Critiques de la répartition participaliste, par Christophe Koessler

Plusieurs objections fondamentales peuvent être portées à la planification démocratique telle que proposée par Michael Albert:

1) Faisabilité et acceptabilité. Sa proposition suppose un chamboulement total de nos modes de vie. Nous sommes tellement habitués au marché et à ses avantages. Qui serait prêt à y renoncer pour une alternative dont nous ne connaissons pas vraiment les chances de faisabilité ? Est-ce que cela marcherait vraiment ? Il y a des doutes importants et des inconvénients majeurs au niveau du fonctionnement (rigidité du système). Quelle forte minorité dans notre société serait disposée, même après un long travail de sensibilisation, à défendre ce système ? Quelle majorité serait prête à y consentir ?

2) Risque d’autoritarisme. On veut faire tout le plus démocratique possible. Mais au final il y a un organe central, supposé n’avoir aucun pouvoir, chargé de compiler les données, qui devrait finir par trancher et prendre de nombreuses décisions qui affectent nos vies à notre place. Il y a là un risque de dérive autoritaire. Cette instance aurait d’autant de pouvoir si le système fonctionne mal. Et qui tranche dans chaque cas ? Et qui prend en compte les informations qualitatives sur les externalités dans les prix indicatifs ? Comment le fait-il ? L’évaluation pourrait être arbitraire à ce niveau.

3) Suppose une très importante participation de tout un chacun à la détermination de l’offre et de la demande. Trop de réunions et de paperasseries. La majorité serait absentéiste.

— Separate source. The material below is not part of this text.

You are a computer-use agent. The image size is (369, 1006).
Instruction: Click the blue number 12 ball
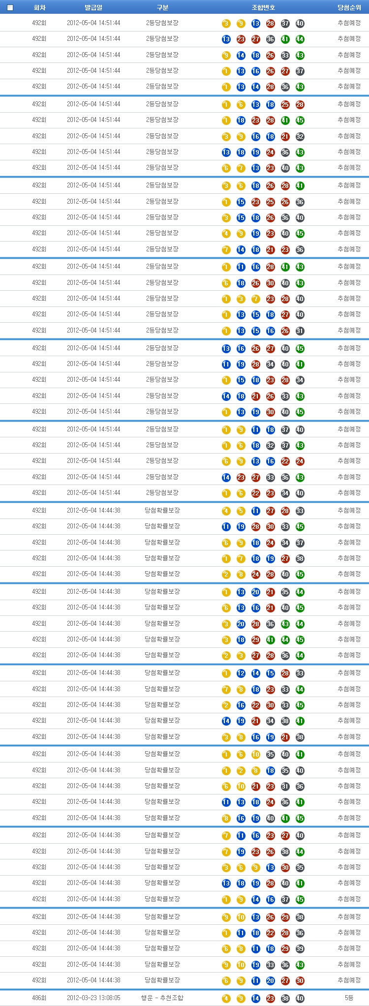[241, 673]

Donc ne marcherait pas. De nombreux critiques voient ce système comme trop lourd et bureaucratique.

4) Un risque important existe si le système fonctionne mal : résurgence des marchés noirs et la création de sociétés à plusieurs vitesses.

5) Est-ce que cela résoudrait le problème que les consommateurs ont des intérêts divergents des producteurs (une des critiques portée à Albert contre les marchés)? Michael Albert suppose que des discussions entre eux les amèneraient à prendre en compte leurs points de vues respectifs et donc que les consommateurs acceptent de payer davantage et les producteurs à produire davantage et à polluer moins. Vraiment?

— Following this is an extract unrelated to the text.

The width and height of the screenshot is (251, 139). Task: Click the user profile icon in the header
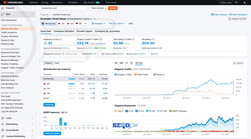pyautogui.click(x=245, y=3)
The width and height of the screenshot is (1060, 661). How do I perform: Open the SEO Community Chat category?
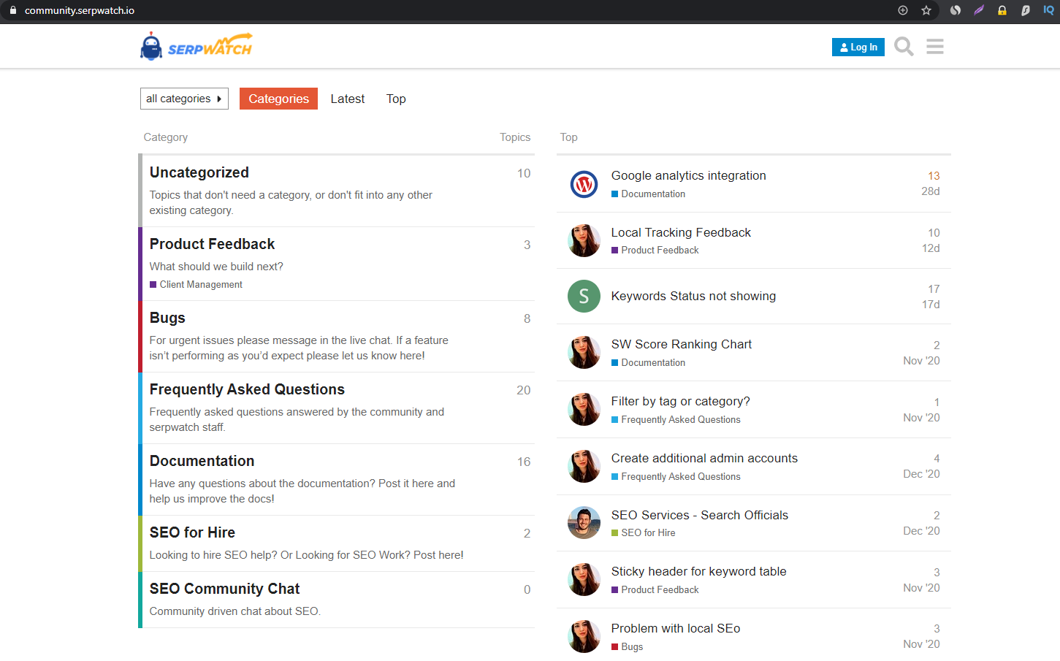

6) Autre doute quant au fonctionnement. Qu’est ce qui motiverait les collectifs de travail à économiser les ressources et à être efficaces ? Ils n’auraient aucun avantage à livrer l’information exacte dont ils disposent sur leurs ressources propres, outils, terres, matériaux etc, aux conseils, mais plutôt à minimiser les ressources dont ils disposent pour en faire le moins possible. C’est bien compréhensible. C’est ce qui se passait en URSS et entrainait de graves problèmes.